YAMOUSSOUKRO, Ivory Coast -- American schoolchildren flew to safety Thursday on the first evacuation plane out of the rebellion-torn Ivory Coast, while French troops launched a full-scale evacuation of frightened Westerners from a rebel-held city under threat of imminent government attack...

By Clar Ni Chonghaile, The Associated Press

YAMOUSSOUKRO, Ivory Coast -- American schoolchildren flew to safety Thursday on the first evacuation plane out of the rebellion-torn Ivory Coast, while French troops launched a full-scale evacuation of frightened Westerners from a rebel-held city under threat of imminent government attack.

A U.S. C-130 carried the first 18 evacuees -- students age 8 to 18 from a mission boarding school and staff, most of them American -- to an airport in neighboring Ghana, where U.S. Embassy workers whisked them away to rest and start arranging reunions with families.

Smiling broadly, the rescued American teens and younger children clutched water bottles as they crossed the tarmac toting bags of their belongings.

U.S. forces armed with assault rifles had flanked the children's military cargo plane when it left Ivory Coast -- ending a week that saw teachers and children pinned down by rebel fire that at times came over the walls of their whitewashed mission boarding school on the edge of the besieged city of Bouake.

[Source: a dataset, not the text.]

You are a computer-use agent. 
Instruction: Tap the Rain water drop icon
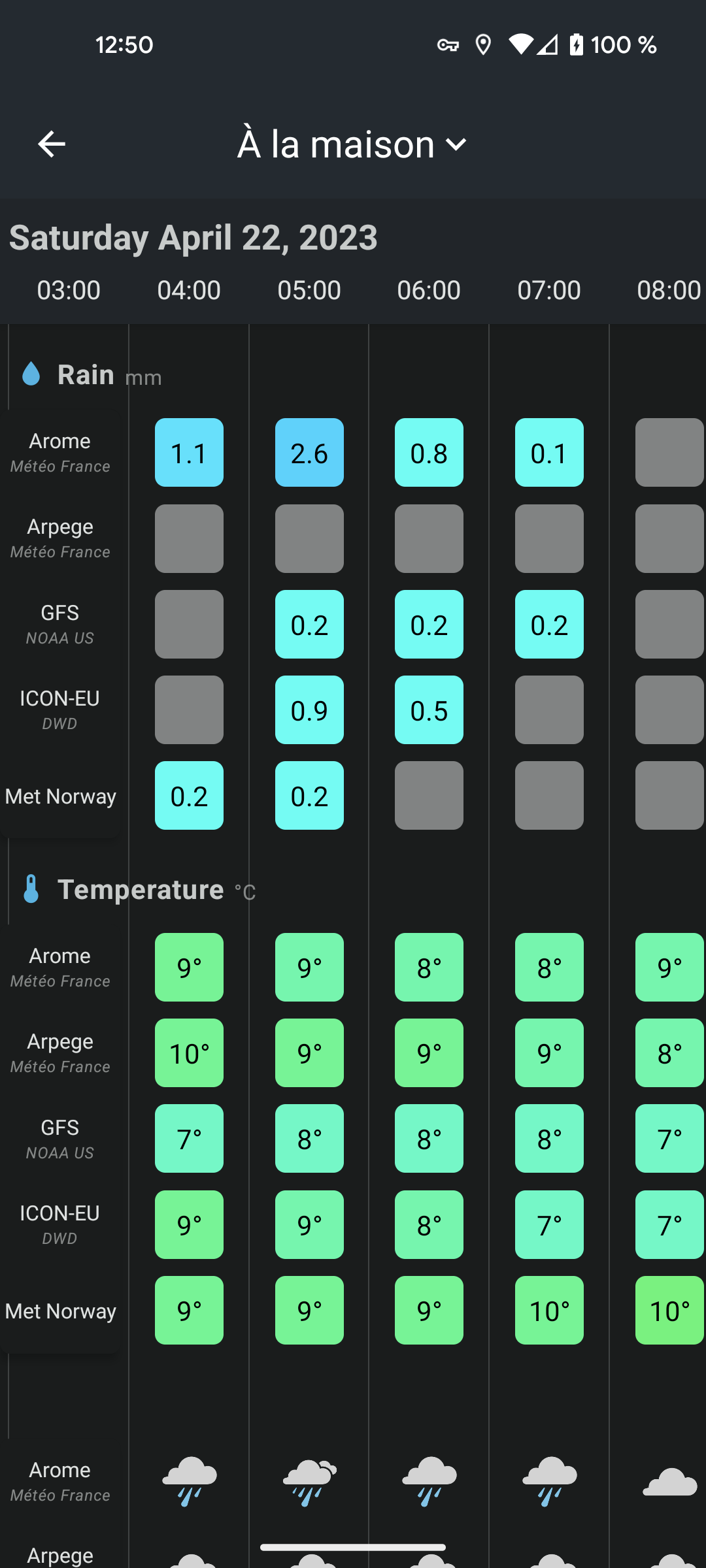[x=31, y=374]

"We were hunkered down for seven days waiting for help -- then the French came," said Mike Coustineau, security chief for the U.S.-allied International Christian Academy. "We were very delighted to see them."

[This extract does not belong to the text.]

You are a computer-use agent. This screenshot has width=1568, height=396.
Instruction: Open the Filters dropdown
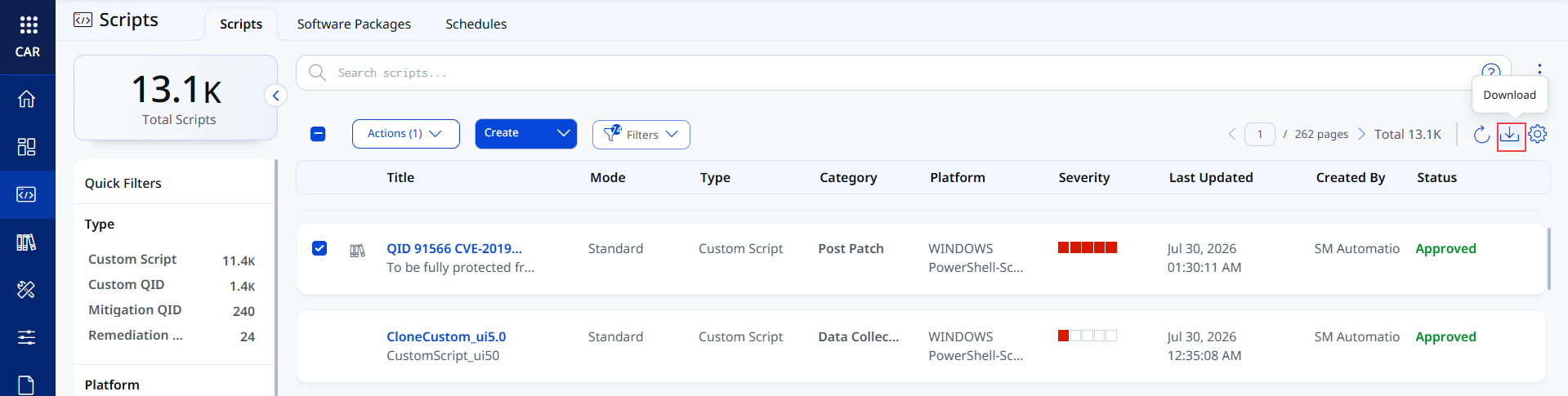point(641,135)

The first flight out came as U.S., French and British forces scrambled to bring all their nationals out of Bouake, a central city of 500,000 people that has been held by rebels since a failed Sept. 19 coup attempt.

'War zones'

As the evacuation got underway, Ivory Coast Defense Minister Lida Moise Kouassi took to state TV to declare Bouake and one other rebel-held city "war zones." He said attack was imminent.

Troops from France -- the once-stable nation's colonial ruler -- hammered out a cease-fire with rebels for the evacuation and rushed to clear the city of all who wished to go.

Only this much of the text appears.